There's a culture war, we're told. Or maybe it's a war on culture - a war with a deeper and more troubling history than you might think.

Tracing the origins of contemporary conflicts over art, colonialism and memory, Dan Hicks joins the dots between the building of statues, the founding of disciplines like archaeology and anthropology, and the acquisition of stolen art and ancestral human remains.

Part history, part biography, part excavation, Every Monument Will Fall pulls at a thread that runs through this history - from country houses in the Yorkshire Wolds to Caribbean plantations and from the battlefields of Crimea and the American Civil War to British colonial outposts in southern Ireland. The book holds the memorialisations of men like Cecil Rhodes and General Augustus Pitt-Rivers up against the writing of Sylvia Wynter, Stuart Hall and Ursula Le Guin, drawing together open secrets about dehumanisation and the redaction of public memory.

What emerges is a speculative history of inheritance, loss, collective mourning, and the possibility of a reconciliation that has not yet begun. This is a story about who gets named and who doesn't, who is remembered and who is forgotten; who has been treated as human and who has not.
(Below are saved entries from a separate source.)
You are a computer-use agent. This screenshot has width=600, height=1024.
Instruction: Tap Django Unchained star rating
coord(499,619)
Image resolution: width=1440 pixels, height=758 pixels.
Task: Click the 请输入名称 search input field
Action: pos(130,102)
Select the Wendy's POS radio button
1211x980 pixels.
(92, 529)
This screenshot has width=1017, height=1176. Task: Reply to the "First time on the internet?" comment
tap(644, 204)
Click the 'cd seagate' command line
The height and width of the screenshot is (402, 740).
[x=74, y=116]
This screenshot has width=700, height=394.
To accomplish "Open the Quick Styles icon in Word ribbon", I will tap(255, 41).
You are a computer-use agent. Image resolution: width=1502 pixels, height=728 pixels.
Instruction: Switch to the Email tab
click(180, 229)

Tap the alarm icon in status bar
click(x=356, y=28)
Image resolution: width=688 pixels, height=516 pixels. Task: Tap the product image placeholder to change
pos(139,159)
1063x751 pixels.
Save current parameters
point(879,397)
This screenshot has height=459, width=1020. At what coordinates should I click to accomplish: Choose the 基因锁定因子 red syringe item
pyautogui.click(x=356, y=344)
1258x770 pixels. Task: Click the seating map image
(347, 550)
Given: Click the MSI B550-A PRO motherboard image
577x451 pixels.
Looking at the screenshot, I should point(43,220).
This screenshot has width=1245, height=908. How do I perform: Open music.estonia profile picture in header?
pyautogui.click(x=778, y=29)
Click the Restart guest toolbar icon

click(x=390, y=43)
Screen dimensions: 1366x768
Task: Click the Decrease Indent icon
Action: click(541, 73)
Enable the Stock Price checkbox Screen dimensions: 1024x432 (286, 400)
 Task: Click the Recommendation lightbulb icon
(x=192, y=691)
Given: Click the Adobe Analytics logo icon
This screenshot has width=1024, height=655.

Refusing to choose between pulling down every single statue, or holding onto every last vestige of a past that future generations could never change, Every Monument Will Fall makes the case for allowing monuments of all kinds to fall once in a while. The result is an urgent appeal to reassemble the fragments, listen to the silences, value life and humanity above material things - and to rebuild a new kind of memory culture.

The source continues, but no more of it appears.